As a result of incorporating the Schengen Agreement (initially signed in 1985 between just five countries) into the Treaty of Amsterdam (signed in 1997, effective in 1999), Europeans and European businesses enjoy border-less travel in most countries that are part of the European Union. 

 

Or, at least they did.

In an effort to slow Syrian, Afghan, and Iraqi migrants traveling to Europe, many countries are now implementing border controls, a decision that could prove to have significant negative consequences for Europe's economy.

As Bloomberg notes, the open border economy supports more than 400 million people, with 24 million business trips, and 57 million cross-border freight transfers happening every single year. Research by the Bertelsmann Foundation asserts that a permanent return to border controls could cost $530 billion of GDP growth from the European economy over the next decade.

 

The complexity introduced by creating a bottleneck at the border is what drives the above number. People have gotten used to living in one country and commuting to another for work, and companies have built their business models around having multiple plants in different countries, and using just-in-time supply chain arrangements that require cross border travel on a daily basis. Delays caused by the new checkpoints and stricter travel requirements have real costs for businesses and individuals alike.

Bloomberg has more on this dynamic.

Firms in Germany’s industrial heartland rely on elaborate, just-in-time supply chains that take advantage of lower costs in Hungary and Poland. French supermarket chains are supplied with fresh produce that speeds north from Spain and Portugal. And trans-national commutes have become commonplace since Europeans can easily choose to, say, live in Belgium and work in France.

 

Permanent controls would destroy the business model of German industry, says Rainer Hundsdoerfer, chairman of EBM-Papst.

 

"You get the products you need for assembly here in Germany just in time," he said by phone. "That’s why the trucks go nonstop. They come here, they unload, they load, and off they go.

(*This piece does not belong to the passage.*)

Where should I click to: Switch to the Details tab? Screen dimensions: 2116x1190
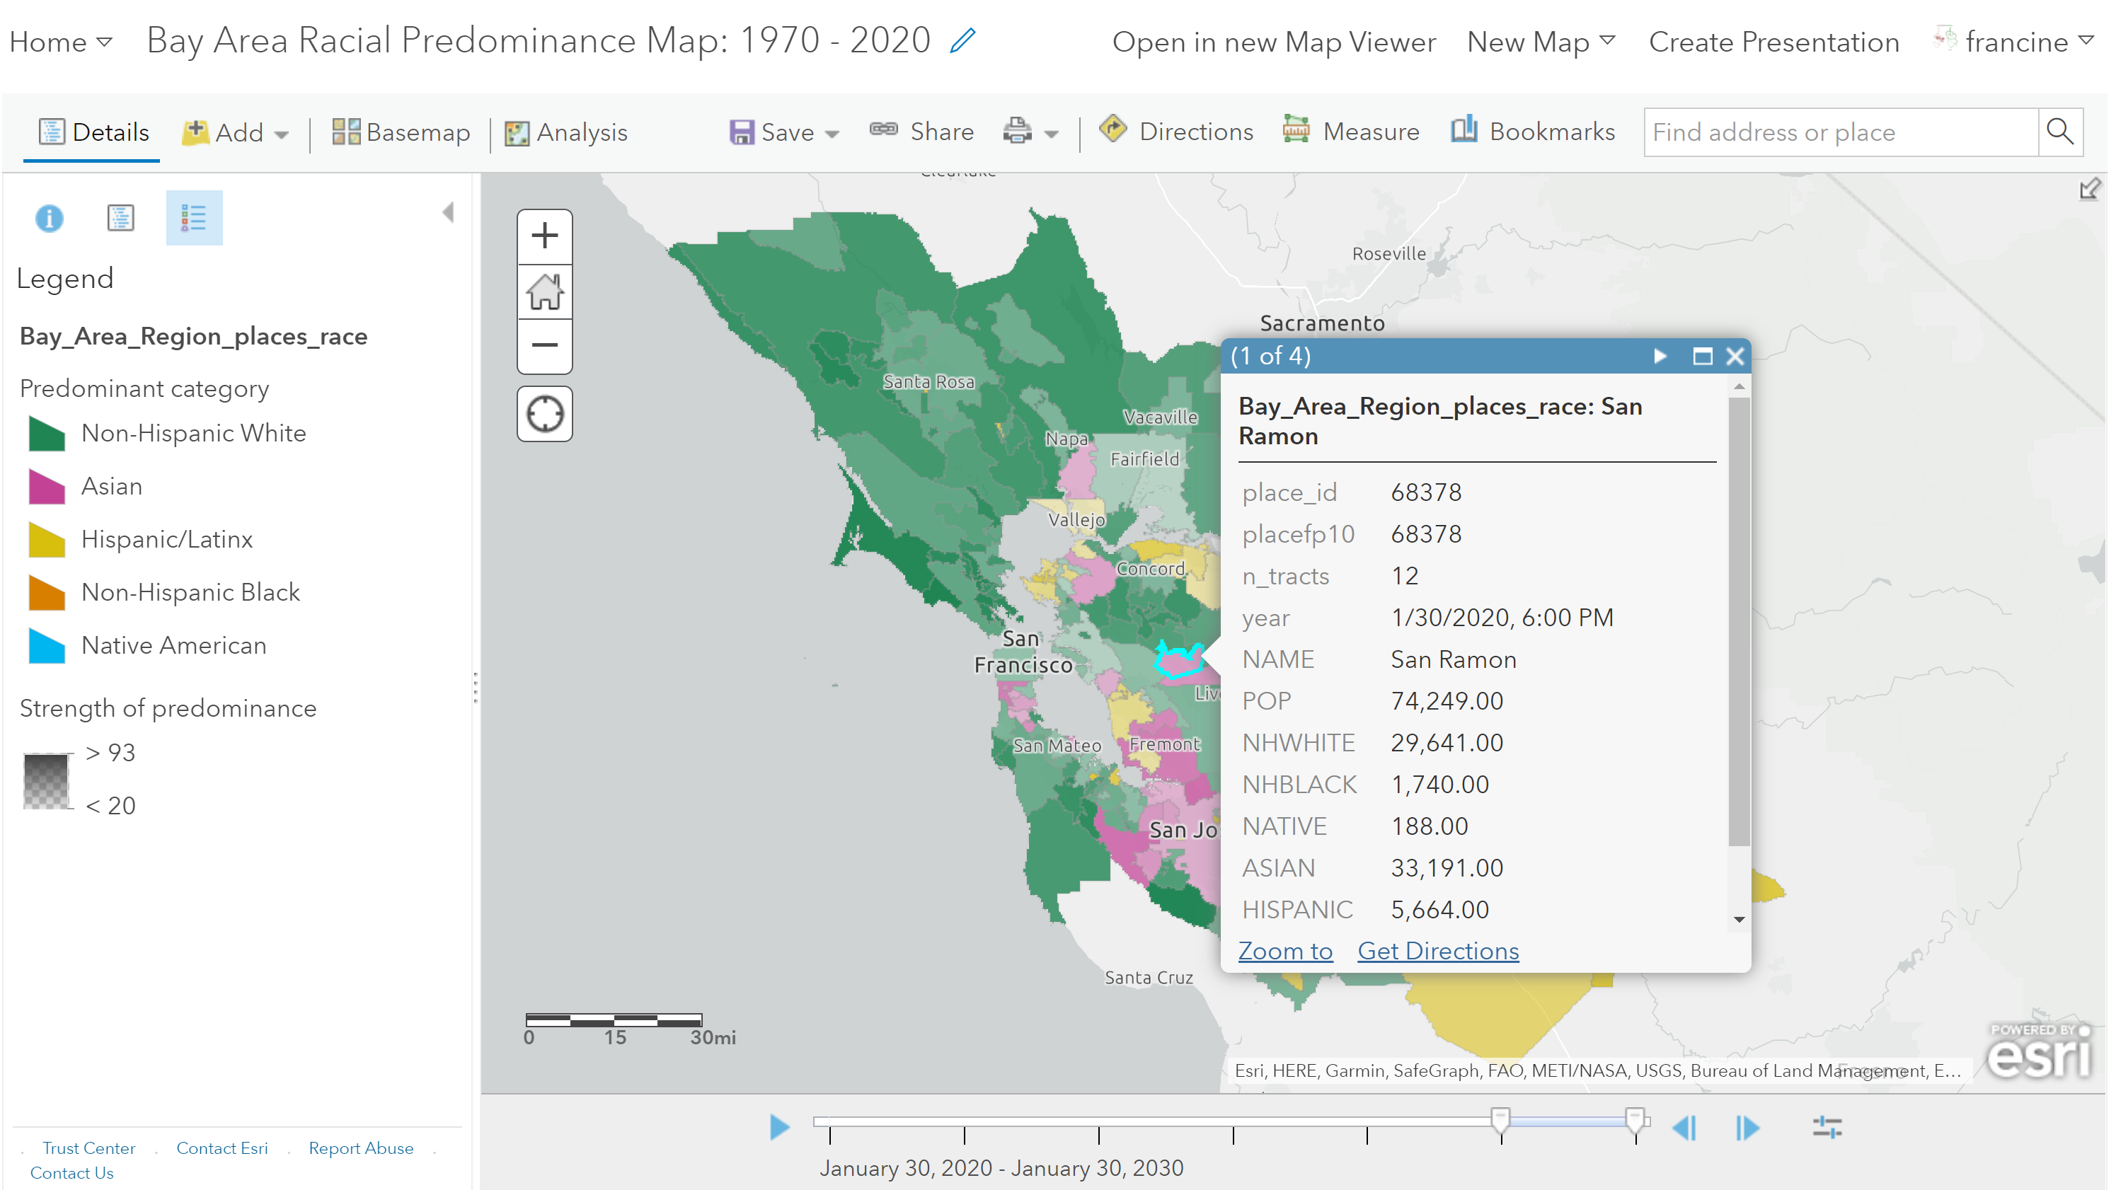click(x=94, y=132)
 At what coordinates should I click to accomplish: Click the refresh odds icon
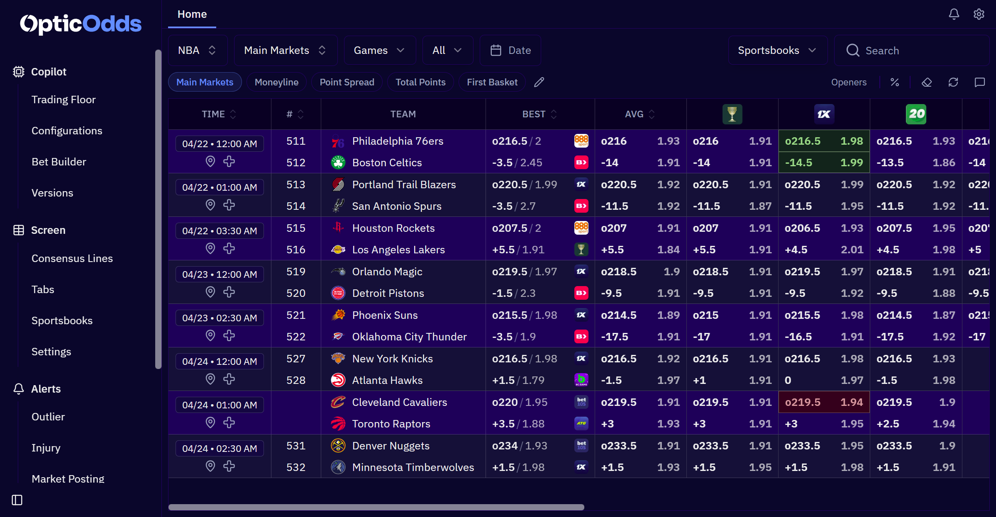click(x=953, y=82)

The cost isn’t the only prime issue” in reinstating border checks. “It’s that we couldn’t even do it."

 

Nor could anyone else, he adds: "Nothing in German industry, regardless of whether it’s automotives or appliances or ventilators, could exist without the extended workbenches in eastern Europe." Based in Mulfingen in central Germany, Hundsdoerfer’s company has been making electric motors and fans since it was founded in 1963, and has factories in countries including Hungary, Slovakia and the Czech Republic.

 

German auto-parts manufacturer Continental AG, for instance, has 15 to 20 trucks running across Europe on a typical day. Their longest trips take about 1 1/2 to 2 days and cross multiple borders. If full customs and immigration checks were restored, leading to average waits of four hours at each frontier, that could mean another 160 hours of extra journey time a day across 20 trucks, said supply-chain head Juergen Braunstetter: "Over a year, you can imagine the cost.”

Here is the area that the Schengen Agreement covers, and the member states that participate.

 

Still – as long as Turkey is happy, it should all work out fine. And besides, George Soros has the final solution for all this – increase taxes, borrow more, or face European extinction.